Extracted data
-------

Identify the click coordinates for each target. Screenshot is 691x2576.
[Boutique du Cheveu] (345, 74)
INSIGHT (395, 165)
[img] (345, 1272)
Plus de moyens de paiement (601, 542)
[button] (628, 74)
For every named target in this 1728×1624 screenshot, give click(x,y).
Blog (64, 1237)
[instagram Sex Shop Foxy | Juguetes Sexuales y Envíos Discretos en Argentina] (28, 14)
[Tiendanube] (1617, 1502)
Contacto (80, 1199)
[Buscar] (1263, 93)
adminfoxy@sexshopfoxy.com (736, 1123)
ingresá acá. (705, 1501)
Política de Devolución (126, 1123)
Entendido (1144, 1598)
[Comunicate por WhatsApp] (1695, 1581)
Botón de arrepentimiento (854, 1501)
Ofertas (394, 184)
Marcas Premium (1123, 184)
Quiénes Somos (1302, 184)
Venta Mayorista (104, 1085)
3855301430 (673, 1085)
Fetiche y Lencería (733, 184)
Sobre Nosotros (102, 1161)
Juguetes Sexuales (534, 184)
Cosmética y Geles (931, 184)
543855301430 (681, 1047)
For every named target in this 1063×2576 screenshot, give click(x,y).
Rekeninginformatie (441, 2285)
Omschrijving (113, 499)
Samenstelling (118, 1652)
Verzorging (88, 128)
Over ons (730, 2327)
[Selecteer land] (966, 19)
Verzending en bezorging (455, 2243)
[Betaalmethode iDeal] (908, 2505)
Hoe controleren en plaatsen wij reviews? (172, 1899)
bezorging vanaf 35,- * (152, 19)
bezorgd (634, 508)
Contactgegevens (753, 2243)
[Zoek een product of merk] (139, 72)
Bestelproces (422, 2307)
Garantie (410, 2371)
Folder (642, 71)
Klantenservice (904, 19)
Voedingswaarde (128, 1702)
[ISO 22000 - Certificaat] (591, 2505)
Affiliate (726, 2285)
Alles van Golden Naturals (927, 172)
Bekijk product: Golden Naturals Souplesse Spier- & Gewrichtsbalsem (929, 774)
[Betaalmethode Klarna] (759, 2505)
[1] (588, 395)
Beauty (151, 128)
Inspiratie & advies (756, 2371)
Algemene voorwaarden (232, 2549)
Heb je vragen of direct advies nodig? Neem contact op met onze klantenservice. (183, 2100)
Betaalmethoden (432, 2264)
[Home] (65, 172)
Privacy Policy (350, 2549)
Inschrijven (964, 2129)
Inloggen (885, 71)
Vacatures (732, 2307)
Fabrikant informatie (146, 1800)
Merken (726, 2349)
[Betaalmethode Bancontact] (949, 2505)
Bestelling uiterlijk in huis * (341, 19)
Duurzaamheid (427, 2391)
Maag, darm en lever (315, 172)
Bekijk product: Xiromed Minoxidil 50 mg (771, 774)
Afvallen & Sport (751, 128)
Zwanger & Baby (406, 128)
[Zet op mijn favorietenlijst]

-------

Action item
Only the line that contains "Affiliate (726, 2285)" and the lines after it, through the end of the data above, are to be repeated exactly.

Reply
Affiliate (726, 2285)
Alles van Golden Naturals (927, 172)
Bekijk product: Golden Naturals Souplesse Spier- & Gewrichtsbalsem (929, 774)
[Betaalmethode Klarna] (759, 2505)
[1] (588, 395)
Beauty (151, 128)
Inspiratie & advies (756, 2371)
Algemene voorwaarden (232, 2549)
Heb je vragen of direct advies nodig? Neem contact op met onze klantenservice. (183, 2100)
Betaalmethoden (432, 2264)
[Home] (65, 172)
Privacy Policy (350, 2549)
Inschrijven (964, 2129)
Inloggen (885, 71)
Vacatures (732, 2307)
Fabrikant informatie (146, 1800)
Merken (726, 2349)
[Betaalmethode Bancontact] (949, 2505)
Bestelling uiterlijk in huis * (341, 19)
Duurzaamheid (427, 2391)
Maag, darm en lever (315, 172)
Bekijk product: Xiromed Minoxidil 50 mg (771, 774)
Afvallen & Sport (751, 128)
Zwanger & Baby (406, 128)
[Zet op mijn favorietenlijst]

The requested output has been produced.